先程の不審者変装姿のため、その姿で河川敷を歩き回り、徘徊する姿は少し不気味に映る。
「ところで、ここにホロウ様が居るのかしら?…あれは」
通り過ぎる通行人に不審な目を向けられつつ、前方に見覚えのある背中を見つけた。
「黒椿さん…?」
由仁の目には買い物袋を片手に歩く私服姿の黒椿が映る。
『きゃっ』
声をかけようかどうかと迷っていると悲鳴が上がり、そちらを見ると黒椿が倒れる瞬間。
「あ、コケた」
石に足を取られたのか転ぶ黒椿を見て肩を落としつつ、足を向ける。
(黒椿さん、鈍臭いからなぁ。あんなに大きい胸を持つから下方の視界が見えないんじゃないかと思っちゃう。仕方ない…え?)
やれやれと思いつつ足を向けた時、由仁の視界に何かが早く動く姿をとらえた。
『大丈夫ですか? これ、落ちましたよ』
黒椿の向かいにはいつの間にか誰かが立っていた。その手には転んだ時に飛び散った柑橘類が収まり、空いた手を黒椿に向ける。
『あ、ありがとうございます。凄いですね』
(…馬鹿言わないで。「凄い」なんてものじゃない。あの短時間で散乱した果物を全て拾って何事もなかったかのように振る舞う。【声麗】で強化している私の目でも…追えなかった)
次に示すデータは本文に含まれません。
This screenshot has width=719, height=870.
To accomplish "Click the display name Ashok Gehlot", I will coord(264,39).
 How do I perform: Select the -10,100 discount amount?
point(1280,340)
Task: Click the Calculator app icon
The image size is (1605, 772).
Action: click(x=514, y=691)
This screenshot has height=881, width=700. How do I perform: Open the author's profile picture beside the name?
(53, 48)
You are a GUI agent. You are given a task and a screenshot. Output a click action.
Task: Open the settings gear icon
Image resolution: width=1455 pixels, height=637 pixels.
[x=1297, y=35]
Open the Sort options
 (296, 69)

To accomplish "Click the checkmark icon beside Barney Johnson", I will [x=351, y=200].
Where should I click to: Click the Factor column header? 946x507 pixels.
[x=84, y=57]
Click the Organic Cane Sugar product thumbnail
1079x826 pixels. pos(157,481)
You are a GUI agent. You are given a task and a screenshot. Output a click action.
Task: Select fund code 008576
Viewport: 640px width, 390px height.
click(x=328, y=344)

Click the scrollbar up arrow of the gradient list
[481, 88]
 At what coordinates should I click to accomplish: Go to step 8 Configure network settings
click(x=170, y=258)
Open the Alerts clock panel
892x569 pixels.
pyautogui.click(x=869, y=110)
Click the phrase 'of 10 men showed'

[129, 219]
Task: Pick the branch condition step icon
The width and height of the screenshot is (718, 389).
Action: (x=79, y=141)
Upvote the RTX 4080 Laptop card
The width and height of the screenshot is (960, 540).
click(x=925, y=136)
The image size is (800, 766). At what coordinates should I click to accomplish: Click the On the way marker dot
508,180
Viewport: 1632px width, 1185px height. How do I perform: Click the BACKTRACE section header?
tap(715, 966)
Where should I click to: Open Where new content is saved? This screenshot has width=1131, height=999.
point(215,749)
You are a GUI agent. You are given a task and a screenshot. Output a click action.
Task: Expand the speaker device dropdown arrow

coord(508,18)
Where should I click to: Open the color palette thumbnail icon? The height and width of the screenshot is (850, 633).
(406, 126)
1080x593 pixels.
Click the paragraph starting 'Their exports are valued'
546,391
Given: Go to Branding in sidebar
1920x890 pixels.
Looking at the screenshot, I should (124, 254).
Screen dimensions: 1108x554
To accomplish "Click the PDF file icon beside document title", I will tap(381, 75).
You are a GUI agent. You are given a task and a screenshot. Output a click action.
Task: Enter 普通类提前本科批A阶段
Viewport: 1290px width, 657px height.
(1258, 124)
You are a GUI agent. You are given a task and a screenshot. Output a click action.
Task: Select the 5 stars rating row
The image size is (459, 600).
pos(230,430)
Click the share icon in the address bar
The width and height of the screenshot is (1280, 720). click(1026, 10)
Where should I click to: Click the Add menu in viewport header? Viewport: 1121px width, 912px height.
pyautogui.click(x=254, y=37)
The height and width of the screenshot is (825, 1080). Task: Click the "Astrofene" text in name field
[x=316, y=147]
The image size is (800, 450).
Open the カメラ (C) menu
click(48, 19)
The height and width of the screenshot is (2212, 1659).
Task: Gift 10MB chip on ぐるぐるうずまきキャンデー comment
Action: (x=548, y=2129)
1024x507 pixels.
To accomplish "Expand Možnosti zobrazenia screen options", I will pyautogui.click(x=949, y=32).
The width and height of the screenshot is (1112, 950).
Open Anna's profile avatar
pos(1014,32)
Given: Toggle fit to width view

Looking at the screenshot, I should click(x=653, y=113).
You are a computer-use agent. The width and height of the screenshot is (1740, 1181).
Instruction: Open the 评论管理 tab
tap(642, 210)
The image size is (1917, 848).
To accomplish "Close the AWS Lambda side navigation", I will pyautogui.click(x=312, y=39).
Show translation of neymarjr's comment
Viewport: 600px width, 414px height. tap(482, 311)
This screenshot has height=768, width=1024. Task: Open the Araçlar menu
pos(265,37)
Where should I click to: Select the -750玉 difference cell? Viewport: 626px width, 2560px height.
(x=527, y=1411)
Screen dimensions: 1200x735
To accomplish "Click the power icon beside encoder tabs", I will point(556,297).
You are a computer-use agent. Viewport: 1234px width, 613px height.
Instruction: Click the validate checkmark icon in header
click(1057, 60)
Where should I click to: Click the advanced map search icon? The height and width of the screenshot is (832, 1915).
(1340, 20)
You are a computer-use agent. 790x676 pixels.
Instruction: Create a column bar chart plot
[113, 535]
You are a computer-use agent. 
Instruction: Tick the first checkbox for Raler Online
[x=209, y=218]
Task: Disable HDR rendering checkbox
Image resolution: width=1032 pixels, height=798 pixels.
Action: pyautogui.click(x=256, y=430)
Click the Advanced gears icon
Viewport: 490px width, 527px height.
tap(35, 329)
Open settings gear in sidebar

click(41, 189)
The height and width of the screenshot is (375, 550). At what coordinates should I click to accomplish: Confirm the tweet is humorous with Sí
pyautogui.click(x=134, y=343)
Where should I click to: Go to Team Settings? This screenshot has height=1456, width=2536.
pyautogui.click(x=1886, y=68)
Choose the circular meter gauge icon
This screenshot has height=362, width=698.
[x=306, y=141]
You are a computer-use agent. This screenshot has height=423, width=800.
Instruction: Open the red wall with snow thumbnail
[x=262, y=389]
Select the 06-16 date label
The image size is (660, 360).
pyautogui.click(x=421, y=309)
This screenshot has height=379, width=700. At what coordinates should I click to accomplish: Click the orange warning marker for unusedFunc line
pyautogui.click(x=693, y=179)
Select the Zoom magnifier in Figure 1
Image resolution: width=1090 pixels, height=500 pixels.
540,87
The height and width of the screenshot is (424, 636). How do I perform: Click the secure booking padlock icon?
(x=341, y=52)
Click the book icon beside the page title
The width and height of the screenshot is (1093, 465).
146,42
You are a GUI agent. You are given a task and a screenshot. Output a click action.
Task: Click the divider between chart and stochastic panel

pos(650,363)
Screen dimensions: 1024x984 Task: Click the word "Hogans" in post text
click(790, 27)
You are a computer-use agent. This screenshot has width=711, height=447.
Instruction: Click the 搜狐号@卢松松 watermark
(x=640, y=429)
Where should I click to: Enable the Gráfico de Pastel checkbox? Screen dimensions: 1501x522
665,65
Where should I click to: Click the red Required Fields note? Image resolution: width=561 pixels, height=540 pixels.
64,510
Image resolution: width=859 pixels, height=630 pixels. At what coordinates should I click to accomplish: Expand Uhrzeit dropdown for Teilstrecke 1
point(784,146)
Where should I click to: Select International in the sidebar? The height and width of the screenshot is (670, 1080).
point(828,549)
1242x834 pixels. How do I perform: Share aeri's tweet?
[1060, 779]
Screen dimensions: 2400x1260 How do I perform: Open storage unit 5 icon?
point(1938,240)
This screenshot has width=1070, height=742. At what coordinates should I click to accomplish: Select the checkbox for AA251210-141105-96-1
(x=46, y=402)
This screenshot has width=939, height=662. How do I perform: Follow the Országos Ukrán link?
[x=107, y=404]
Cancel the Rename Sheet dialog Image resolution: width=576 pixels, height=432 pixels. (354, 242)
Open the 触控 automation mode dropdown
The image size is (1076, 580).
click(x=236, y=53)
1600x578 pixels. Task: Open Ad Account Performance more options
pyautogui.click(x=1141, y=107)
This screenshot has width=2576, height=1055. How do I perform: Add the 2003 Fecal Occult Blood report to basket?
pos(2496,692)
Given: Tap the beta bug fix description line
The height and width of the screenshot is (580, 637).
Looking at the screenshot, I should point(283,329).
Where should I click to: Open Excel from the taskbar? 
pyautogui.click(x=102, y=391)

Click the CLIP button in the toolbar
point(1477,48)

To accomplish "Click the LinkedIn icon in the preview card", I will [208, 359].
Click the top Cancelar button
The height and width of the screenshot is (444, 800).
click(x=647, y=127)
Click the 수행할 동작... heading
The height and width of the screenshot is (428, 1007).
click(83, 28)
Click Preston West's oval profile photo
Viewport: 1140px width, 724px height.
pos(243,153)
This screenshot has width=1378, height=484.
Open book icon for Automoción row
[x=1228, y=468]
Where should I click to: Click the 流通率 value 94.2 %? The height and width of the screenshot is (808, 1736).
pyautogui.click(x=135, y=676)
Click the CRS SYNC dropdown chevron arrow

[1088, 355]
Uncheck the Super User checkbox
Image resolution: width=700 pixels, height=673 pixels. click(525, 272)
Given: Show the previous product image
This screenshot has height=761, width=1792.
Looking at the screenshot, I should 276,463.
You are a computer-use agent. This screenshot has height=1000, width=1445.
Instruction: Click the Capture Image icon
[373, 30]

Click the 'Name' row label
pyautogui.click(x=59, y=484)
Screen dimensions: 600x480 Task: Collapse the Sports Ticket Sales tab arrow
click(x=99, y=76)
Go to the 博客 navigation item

その事実を理解した上で背中に冷たいものが走る感覚を覚える。
『そうです。自己紹介してませんでしたね。
『――一ノ瀬涼。今夜は、御相伴になります』
「――ッ!?」
「一ノ瀬涼」。
その名前を聞いた由仁の鼓動は早くなる。
聞いた覚えなどない。なのに気になる。
遠くなる二人の背中を見つめ、その背中が見えなくなった頃、ようやく息を吸えた心地。
「…また、調べることが増えてしまいました。一ノ瀬涼…彼は、私の、知り合い?」
考えても考えてもわからない疑問に脳がショートし、一度自宅に帰ることに。
こうして「名取海」「名取尚」。
そして――「一ノ瀬涼」という人物の素性を調べることに。